(Pixel coordinate grounding data)
★ ★ ★ ★ ★ ★ ★

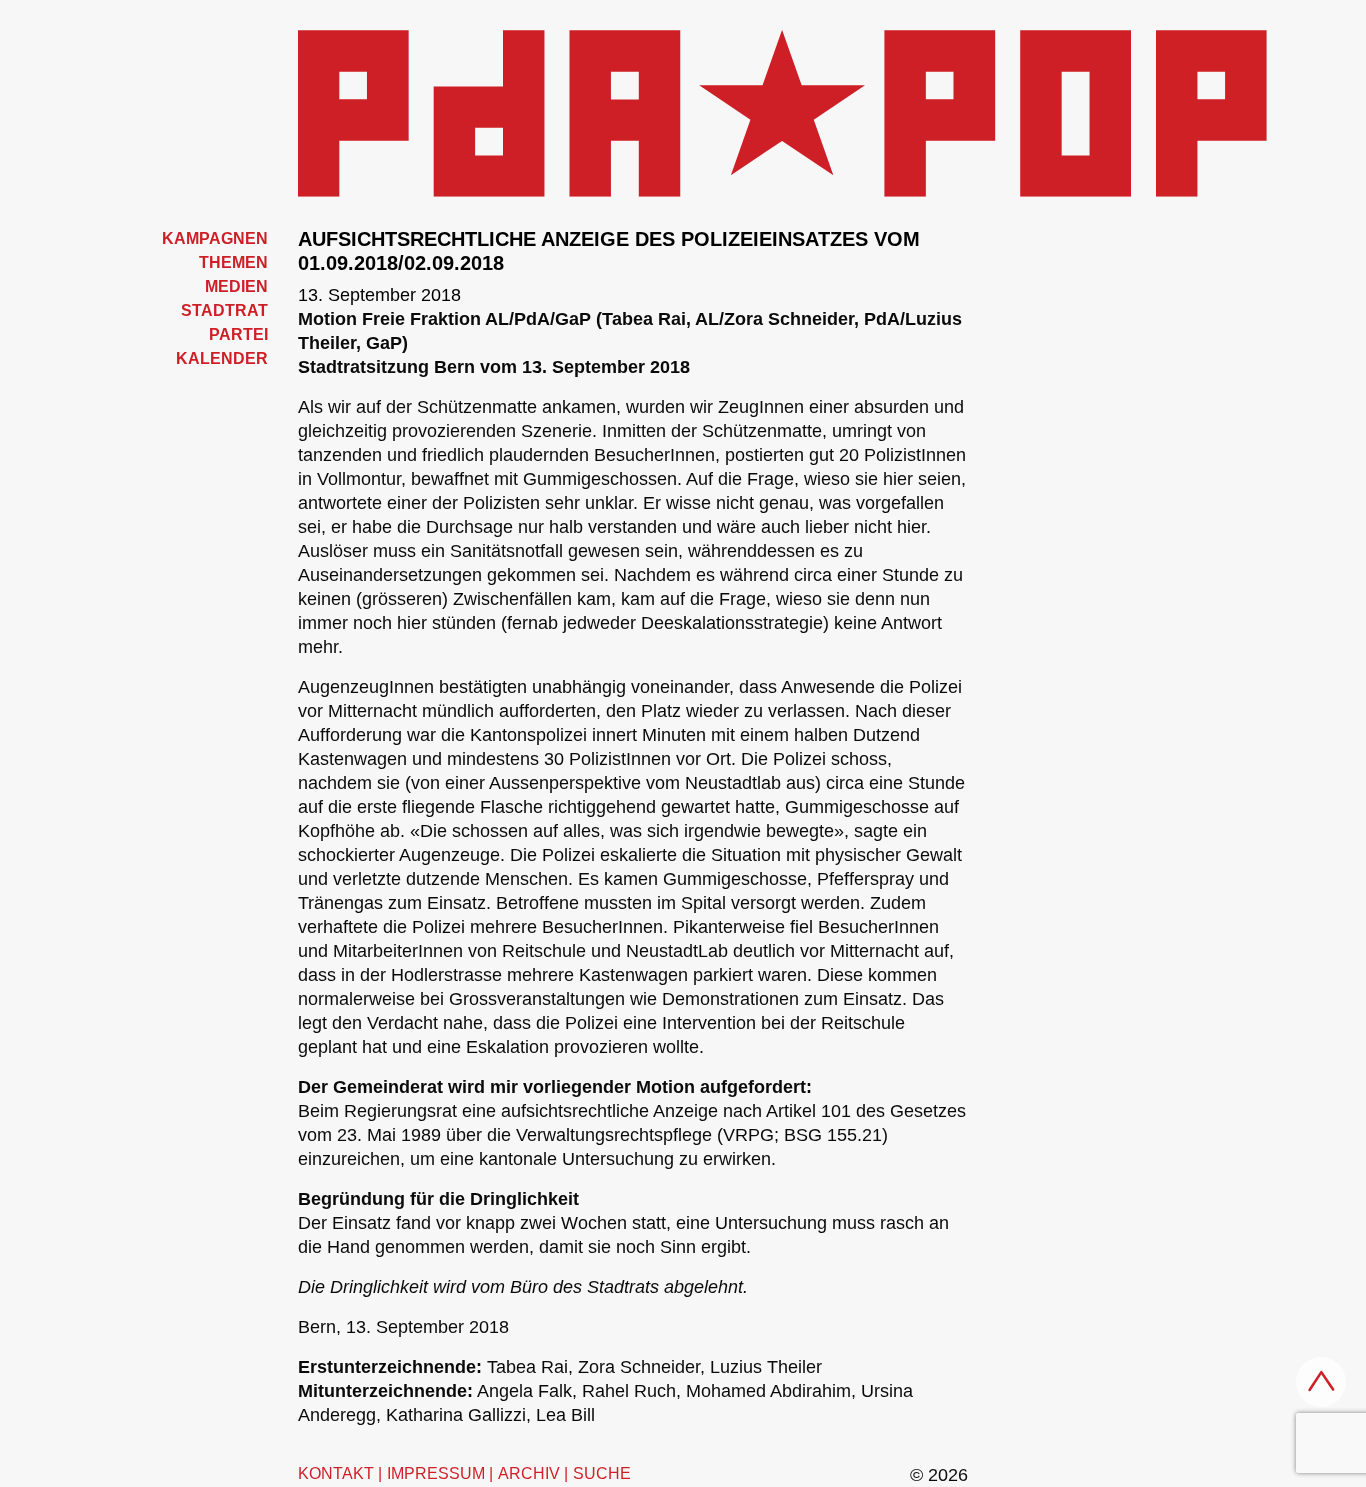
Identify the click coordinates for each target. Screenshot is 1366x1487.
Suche (602, 1473)
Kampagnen (215, 238)
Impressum (436, 1473)
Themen (233, 262)
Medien (236, 286)
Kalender (222, 358)
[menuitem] (183, 239)
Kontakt (336, 1473)
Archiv (529, 1473)
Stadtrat (224, 310)
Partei (238, 334)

★ ★ ★ ★ ★ ★ ★

Write the lines out again exactly, from the one containing "Impressum (436, 1473)" through the last line of the records, and include no other lines.

Impressum (436, 1473)
Themen (233, 262)
Medien (236, 286)
Kalender (222, 358)
[menuitem] (183, 239)
Kontakt (336, 1473)
Archiv (529, 1473)
Stadtrat (224, 310)
Partei (238, 334)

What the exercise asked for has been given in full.